◆ **Exercise set**
1 > In the account of Jack's path to an autism diagnosis, condense the paragraph beginning "It was in October 2008" into a shorter version that keeps its main facts.
2 > Pick up the account of Jack's path to an autism diagnosis after its final sentence and write the next part.

◆ **Study text**
Before describing some ‘autistic traits’, I will stress that just because someone shows some of these traits, it does not mean they have ASD. As anyone who has been through the process of getting a diagnosis will testify, it is a very long and often frustrating process. There is no single test where you get definitive results – it is an assessment covering many different disciplines over many months or even years, with input from many different professions.

We first noticed that there was something ‘not quite right’ with Jack before his second birthday. Jack had missed some of his development targets – he didn’t respond to his name, he didn’t point at things. We first raised this with our GP (we were living in West Yorkshire at the time), and whilst she could see that he was a ‘bit behind’ she was not overly concerned.

We moved to Leighton Buzzard a few weeks before Jack’s second birthday. It was the Health Visitor at one of Jack’s regular checks that first suggested that Jack should see the a specialist team. There was a suspicion that Jack might have a problem with his hearing.

It was in October 2008 that we attended a clinic in Dunstable with a number of other children, where they assessed them as a group and individually. Out of the group, a third were given the ‘all clear’, a third were identified as being ‘probably nothing but we will keep an eye’, and the remaining third were referred for further assessment. Jack was in that last group.

Our hearts sank. We immediately started jumping to conclusions, but no-one would give any indication as to what they thought the problem might be. My husband Adam telephoned the clinic almost as soon as we got home to try and find out more information, but they wouldn’t commit to anything.

What followed was a never ending round of assessments – hearing tests, Occupational Therapy, Multi-Disciplinary Assessments, Doctors and Paediatricians.

At the same time as all of this was going on, Jack started nursery at Mary Bassett School. We made them aware of some of Jack’s quirky behaviour, but they were unphased and were confident they would be able to support Jack. Several blocked toilets, overflowing sinks and other incidents later they realised that Jack needed some one-to-one support, and Jack met the wonderful Emma. We have never forgotten all she did for Jack – she was loving, patient, understanding – I still remember the day Jack left Mary Bassett for ‘big school’ – a lot of tears were shed!

◆ **Data extracts**

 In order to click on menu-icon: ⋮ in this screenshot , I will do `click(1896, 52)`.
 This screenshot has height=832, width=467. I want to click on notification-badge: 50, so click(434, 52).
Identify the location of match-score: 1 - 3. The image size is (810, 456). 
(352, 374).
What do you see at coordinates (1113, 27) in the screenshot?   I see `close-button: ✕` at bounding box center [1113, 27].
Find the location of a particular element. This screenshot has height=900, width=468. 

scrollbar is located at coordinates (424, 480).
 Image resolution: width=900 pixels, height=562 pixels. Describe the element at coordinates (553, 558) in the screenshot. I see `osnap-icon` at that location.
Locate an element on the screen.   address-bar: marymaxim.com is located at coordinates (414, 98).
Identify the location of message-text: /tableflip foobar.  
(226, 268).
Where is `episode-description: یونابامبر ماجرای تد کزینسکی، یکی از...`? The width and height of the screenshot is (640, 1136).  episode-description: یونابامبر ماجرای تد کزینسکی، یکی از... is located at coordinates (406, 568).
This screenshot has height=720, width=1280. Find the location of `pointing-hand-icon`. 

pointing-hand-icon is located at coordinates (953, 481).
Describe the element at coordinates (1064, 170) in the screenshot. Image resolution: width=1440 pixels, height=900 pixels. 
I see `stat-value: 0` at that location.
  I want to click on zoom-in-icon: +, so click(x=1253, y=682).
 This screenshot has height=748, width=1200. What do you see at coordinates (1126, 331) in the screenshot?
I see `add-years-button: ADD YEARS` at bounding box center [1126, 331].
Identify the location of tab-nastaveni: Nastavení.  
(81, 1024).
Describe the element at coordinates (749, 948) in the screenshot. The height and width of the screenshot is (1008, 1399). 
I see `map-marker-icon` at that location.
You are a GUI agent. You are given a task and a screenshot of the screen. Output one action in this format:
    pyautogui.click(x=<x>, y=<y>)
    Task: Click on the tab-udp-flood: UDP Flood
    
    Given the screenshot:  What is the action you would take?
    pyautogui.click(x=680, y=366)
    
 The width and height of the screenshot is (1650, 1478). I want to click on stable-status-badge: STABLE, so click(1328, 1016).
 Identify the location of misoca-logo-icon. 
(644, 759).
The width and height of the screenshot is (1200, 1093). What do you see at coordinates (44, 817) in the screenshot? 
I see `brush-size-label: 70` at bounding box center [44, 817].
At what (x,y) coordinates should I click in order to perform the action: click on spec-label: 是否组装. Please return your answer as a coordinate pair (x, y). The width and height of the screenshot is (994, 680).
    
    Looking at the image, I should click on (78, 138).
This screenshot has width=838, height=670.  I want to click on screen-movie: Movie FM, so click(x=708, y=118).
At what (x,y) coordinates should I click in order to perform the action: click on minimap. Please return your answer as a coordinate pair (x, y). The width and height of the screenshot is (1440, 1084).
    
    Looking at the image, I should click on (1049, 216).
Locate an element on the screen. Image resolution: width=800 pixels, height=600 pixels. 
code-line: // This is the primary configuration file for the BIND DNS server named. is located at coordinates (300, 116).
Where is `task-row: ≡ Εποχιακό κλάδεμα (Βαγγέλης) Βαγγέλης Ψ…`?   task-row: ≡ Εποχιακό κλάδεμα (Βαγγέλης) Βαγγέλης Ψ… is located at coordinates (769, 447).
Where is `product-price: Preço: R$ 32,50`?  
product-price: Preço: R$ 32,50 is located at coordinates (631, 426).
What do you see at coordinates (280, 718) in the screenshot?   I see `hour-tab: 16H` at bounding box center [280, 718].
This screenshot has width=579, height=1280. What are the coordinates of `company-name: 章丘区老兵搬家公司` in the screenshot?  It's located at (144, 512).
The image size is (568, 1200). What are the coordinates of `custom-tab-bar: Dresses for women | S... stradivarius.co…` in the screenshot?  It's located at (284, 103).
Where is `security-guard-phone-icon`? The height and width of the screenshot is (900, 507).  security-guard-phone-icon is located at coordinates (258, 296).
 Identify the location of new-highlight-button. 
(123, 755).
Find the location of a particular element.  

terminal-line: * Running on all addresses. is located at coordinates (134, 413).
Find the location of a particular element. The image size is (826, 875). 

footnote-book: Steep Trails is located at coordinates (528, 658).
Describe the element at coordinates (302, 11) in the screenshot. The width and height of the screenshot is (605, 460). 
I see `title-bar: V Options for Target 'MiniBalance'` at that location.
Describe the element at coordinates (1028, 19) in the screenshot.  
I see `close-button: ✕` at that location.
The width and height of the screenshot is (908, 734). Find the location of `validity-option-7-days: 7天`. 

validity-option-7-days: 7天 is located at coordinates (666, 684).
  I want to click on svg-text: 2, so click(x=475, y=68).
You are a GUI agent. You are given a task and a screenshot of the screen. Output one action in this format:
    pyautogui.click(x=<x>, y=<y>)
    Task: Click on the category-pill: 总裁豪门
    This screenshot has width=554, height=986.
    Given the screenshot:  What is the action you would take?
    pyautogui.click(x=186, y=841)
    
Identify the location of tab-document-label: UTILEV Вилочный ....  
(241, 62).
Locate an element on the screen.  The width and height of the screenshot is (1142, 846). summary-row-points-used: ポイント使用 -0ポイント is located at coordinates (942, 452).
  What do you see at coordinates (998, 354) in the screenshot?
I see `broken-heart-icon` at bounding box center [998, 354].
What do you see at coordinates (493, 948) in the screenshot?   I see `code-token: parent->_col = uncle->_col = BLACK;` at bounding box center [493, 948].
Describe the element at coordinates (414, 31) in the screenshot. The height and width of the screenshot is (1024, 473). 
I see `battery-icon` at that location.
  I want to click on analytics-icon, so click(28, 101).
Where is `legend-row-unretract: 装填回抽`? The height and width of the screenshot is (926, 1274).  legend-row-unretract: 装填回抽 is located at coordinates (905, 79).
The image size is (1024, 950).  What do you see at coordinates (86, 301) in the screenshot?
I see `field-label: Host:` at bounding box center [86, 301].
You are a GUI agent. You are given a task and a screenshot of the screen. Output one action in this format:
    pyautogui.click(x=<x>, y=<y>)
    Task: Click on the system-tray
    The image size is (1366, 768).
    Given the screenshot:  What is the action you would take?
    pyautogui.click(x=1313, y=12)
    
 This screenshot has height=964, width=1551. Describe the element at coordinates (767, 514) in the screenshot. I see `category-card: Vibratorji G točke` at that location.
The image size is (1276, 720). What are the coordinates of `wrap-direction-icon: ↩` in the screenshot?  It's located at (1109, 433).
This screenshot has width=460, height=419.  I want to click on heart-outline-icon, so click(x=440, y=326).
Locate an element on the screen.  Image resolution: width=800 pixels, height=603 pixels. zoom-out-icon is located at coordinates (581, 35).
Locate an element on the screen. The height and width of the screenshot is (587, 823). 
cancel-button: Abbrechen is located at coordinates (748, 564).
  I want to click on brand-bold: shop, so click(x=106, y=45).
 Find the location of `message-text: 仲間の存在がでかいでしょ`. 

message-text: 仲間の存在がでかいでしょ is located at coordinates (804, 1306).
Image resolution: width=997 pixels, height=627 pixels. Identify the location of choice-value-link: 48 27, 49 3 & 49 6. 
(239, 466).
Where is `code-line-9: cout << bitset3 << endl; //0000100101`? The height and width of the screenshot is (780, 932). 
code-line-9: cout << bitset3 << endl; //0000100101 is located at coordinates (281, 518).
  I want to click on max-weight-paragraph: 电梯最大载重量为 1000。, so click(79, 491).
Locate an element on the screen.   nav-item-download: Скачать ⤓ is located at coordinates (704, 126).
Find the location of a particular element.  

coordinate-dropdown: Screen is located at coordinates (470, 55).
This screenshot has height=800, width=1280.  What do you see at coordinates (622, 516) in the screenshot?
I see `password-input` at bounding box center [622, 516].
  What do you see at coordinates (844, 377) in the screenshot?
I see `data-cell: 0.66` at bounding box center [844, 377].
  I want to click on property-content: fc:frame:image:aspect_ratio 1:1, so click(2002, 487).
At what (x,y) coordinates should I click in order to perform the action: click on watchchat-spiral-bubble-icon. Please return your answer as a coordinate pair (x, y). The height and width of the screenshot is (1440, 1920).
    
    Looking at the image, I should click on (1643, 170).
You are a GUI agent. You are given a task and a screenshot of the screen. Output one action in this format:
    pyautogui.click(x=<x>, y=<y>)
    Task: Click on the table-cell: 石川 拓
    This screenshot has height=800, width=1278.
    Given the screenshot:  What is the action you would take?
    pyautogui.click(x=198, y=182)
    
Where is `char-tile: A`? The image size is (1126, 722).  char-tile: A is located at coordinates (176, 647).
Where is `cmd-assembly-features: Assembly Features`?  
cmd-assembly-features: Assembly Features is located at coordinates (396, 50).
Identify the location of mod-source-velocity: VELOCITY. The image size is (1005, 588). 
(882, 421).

◆ **Responses for each task**
1 > In October 2008, Jack and several other children were assessed as a group and individually at a clinic in Dunstable. A third were given the all clear and a third were to be monitored. The final third, including Jack, were referred for further assessment.

2 >
Jack also got support from the Early Learning Support team at Central Bedfordshire Council (this was a long time before I was elected!). This is where we met another fantastic person – Julie. She would come to the house once a week to spend some time with Jack, and to provide me with support and advice. I still smile when I think of those visits – when Jack had had enough, he would stand up and say to Julie ‘Bye bye now’ – that was her signal to go.

We also received support from the local Mencap group through the ‘Opportunity Playgroup’ – it was a real support for me in those early days when I really didn’t understand what Jack’s problem was. It was really helpful to speak to other mums and the Mencap team, and learn from their experiences.

Over the course of the next 12 months, we attended many appointments at the Edwin Lobo Centre in Dunstable. As time went on it became more and more apparent that Jack had autism. It was around October 2009 that Jack received a diagnosis of autism.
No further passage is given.